Wiege des modernen Musiktheaters
Tatsächlich gilt diese als Wiege des modernen "Musiktheaters". Ihr Gründer Felsenstein wertete genau dazu die Oper erstmals auf. Also: weg von bloßer Rampensteherei! Man singt, weil das gesprochene Wort nicht ausreichen würde. Und so, als entstünde alles in derselben Sekunde – und auch für den Augenblick.

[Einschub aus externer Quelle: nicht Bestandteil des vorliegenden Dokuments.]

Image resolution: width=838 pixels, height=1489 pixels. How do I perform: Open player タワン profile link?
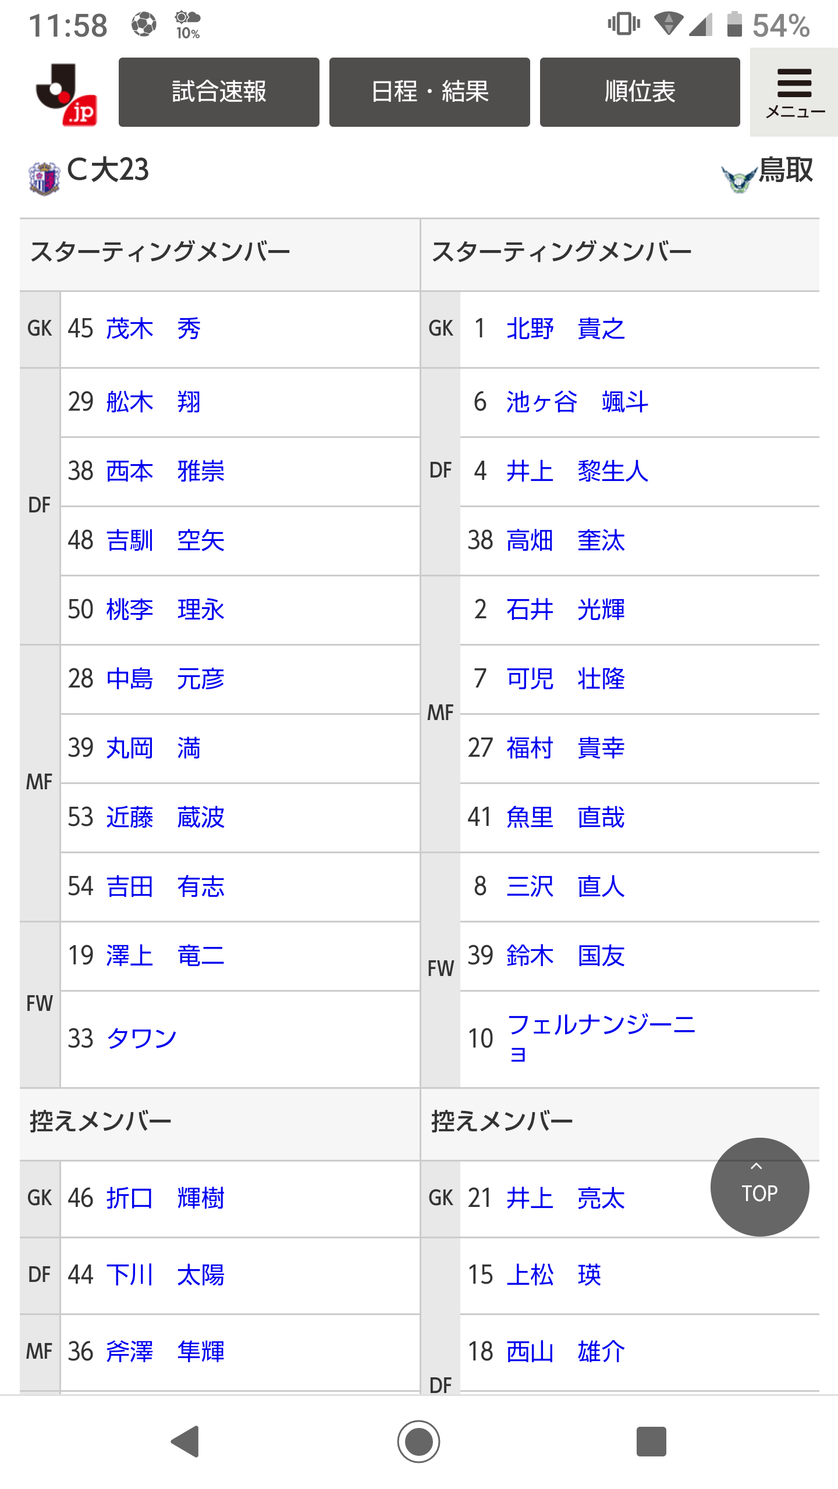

Dem sind bis heute alle gefolgt. Auch das gern geschmähte Regietheater geht aus genau dieser Grundidee hervor. So ist es immer noch. An der Komischen Oper versucht man jeden Abend das Rad neu zu erfinden. Was unter Barrie Kosky – der über 75 Jahre Eigengeschichte übrigens gerade hinausblickte (bis zur Vorgeschichte in der Weimarer Republik) – erstaunlich oft gelang.
Prägende Inszenierungen aus jedem Aufführungsjahrzehnt
Aus jedem Aufführungsjahrzehnt wird eine prägende Inszenierung hervorgekramt und im Kostüm anzitiert. Neben der Gründungs-"Fledermaus" sind dies Felsensteins "Schlaues Füchslein" und "Blaubart" (auch in historischen Filmausschnitten). Außerdem Kupfers "Così", Homokis "Liebe zu den drei Orangen" sowie von Kosky "Anatevka". Und, als Höhepunkt: Daggi Manzels "Cleopatra".
Kein Host, keine Schlange lästiger Gratulanten. Einige Sachen funktionieren auch nicht so ganz. Stefan Kurt bleibt als Frosch ein bisschen auf verlorenem Posten. Es gelingt auch nicht, einen Kontakt zur sängerischen Vergangenheit herzustellen. Ehemalige Protagonisten etwa dürfen nicht auf die Bühne. Petrenko kommt gar nicht vor. Trotzdem gibt es kein anderes Theater, das sich so leidenschaftlich unvermindert – und glaubhaft – an die eigene Gründungsmission hält. Respektabel ist das und schön.
Die "alte Tante" riechen
Barrie Kosky, als gewesener Intendant, sitzt nur im Publikum. Bekennt sich aber im Film zu Felsenstein als "Mutterschiff". Und mahnt mit Blick auf die anstehende Sanierung, man möge doch bitteschön darauf verzichten, im Zuschauerraum neu zu malern: "Wenn ich zurückkomme, möchte ich sagen können: 'Ich rieche die alte Tante.'"
Dieser KO-Geruch, besonders im Rang, dürfte eh nicht wegzukriegen sein.